[PASSAGE]
— Begin —

There are few things that get guitar players more excited than guitar pedals. These beloved stompboxes are, after all, the source of endless sonic opportunities which can ignite your creative spark like nothing else.
For all the positives in regards to guitar pedals, the downside (is it really a downside?) is that the there are so many options that you can get lost and intimidated very easily.
Our goal today is to equip you with the basic knowledge of different types of guitar pedals so you can easily navigate through the superabundant market offerings to find the right piece of gear for your needs.
With the ever-faster rate of technological advance, it is very easy to lose the grip over the new products. That is why we made sure to scour the web and find types of pedals that may be new to everyone, even the most seasoned of all the seasoned veterans.
So, without further ado let’s delve right in!
1. Distortion pedals
The first category of pedals we are going to cover is distortion pedals. Most of us were attracted to the guitar for the same reason; it was the sheer sense of power that comes from the sound that the thing makes. One of the most recognizable sounds associated with the electric guitar is the distortion itself.
Distortion can be both used to point to a specific type of pedal as well as an umbrella term to refer to 3 similar, yet very different types of guitar sounds.

— End —

[INPUT DATA]
— Begin —

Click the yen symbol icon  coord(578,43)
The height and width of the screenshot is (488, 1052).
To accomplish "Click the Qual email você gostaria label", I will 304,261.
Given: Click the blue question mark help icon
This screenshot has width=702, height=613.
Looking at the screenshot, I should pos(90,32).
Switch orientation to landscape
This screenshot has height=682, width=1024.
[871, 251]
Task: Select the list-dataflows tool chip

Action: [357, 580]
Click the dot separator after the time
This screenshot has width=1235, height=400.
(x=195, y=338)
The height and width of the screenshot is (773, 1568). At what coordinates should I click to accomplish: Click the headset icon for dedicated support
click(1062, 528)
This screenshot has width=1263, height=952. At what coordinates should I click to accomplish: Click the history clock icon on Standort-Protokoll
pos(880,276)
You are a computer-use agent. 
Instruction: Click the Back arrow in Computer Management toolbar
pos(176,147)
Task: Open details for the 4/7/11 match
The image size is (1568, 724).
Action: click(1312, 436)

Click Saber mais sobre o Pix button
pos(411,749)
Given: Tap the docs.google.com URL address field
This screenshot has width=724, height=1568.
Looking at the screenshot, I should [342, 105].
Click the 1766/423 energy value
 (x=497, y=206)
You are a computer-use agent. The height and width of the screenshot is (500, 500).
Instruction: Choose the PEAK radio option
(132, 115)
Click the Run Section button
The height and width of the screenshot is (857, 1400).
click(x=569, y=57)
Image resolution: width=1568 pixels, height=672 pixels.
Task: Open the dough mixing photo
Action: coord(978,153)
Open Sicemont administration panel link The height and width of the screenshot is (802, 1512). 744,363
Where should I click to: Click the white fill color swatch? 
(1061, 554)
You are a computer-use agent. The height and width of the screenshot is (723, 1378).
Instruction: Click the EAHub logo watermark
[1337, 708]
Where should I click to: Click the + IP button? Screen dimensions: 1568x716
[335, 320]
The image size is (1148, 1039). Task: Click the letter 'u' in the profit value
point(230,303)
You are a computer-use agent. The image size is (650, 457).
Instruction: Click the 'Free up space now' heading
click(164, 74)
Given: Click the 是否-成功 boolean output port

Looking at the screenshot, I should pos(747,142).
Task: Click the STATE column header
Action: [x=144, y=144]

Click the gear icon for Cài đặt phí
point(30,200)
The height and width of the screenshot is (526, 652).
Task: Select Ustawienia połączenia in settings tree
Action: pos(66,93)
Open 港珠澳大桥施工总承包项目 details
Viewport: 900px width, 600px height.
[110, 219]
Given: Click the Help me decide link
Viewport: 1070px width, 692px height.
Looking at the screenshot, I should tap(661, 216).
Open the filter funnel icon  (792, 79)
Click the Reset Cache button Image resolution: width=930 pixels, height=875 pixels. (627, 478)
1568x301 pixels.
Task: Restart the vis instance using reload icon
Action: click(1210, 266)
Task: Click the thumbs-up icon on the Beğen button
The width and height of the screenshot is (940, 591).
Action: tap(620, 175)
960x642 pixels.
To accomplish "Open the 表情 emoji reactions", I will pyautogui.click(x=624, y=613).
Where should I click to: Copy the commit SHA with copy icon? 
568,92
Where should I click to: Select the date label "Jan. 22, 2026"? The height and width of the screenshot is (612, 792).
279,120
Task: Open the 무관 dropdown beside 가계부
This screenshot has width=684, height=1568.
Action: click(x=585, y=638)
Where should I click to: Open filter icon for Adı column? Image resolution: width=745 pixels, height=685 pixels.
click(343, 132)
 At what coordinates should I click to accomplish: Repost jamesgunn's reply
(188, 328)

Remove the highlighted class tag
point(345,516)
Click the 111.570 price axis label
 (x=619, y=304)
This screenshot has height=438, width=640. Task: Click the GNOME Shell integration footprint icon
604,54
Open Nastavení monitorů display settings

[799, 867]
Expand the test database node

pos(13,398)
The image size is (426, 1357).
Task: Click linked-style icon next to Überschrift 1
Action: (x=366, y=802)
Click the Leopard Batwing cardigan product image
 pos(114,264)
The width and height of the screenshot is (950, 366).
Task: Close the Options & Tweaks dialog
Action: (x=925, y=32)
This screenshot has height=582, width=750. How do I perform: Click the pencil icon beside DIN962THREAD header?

— End —

[WRITTEN EXERCISE 1] Repeat the guitar pedal passage word for word, from beginning to end.
[WRITTEN EXERCISE 2] In the entries, reproduce the lines from the line with "The image size is (1148, 1039)." up to and including the line with "click(164, 74)", character for character and nothing else.

[CORRECT ANSWER 1]
There are few things that get guitar players more excited than guitar pedals. These beloved stompboxes are, after all, the source of endless sonic opportunities which can ignite your creative spark like nothing else.
For all the positives in regards to guitar pedals, the downside (is it really a downside?) is that the there are so many options that you can get lost and intimidated very easily.
Our goal today is to equip you with the basic knowledge of different types of guitar pedals so you can easily navigate through the superabundant market offerings to find the right piece of gear for your needs.
With the ever-faster rate of technological advance, it is very easy to lose the grip over the new products. That is why we made sure to scour the web and find types of pedals that may be new to everyone, even the most seasoned of all the seasoned veterans.
So, without further ado let’s delve right in!
1. Distortion pedals
The first category of pedals we are going to cover is distortion pedals. Most of us were attracted to the guitar for the same reason; it was the sheer sense of power that comes from the sound that the thing makes. One of the most recognizable sounds associated with the electric guitar is the distortion itself.
Distortion can be both used to point to a specific type of pedal as well as an umbrella term to refer to 3 similar, yet very different types of guitar sounds.

[CORRECT ANSWER 2]
The image size is (1148, 1039). Task: Click the letter 'u' in the profit value
point(230,303)
You are a computer-use agent. The image size is (650, 457).
Instruction: Click the 'Free up space now' heading
click(164, 74)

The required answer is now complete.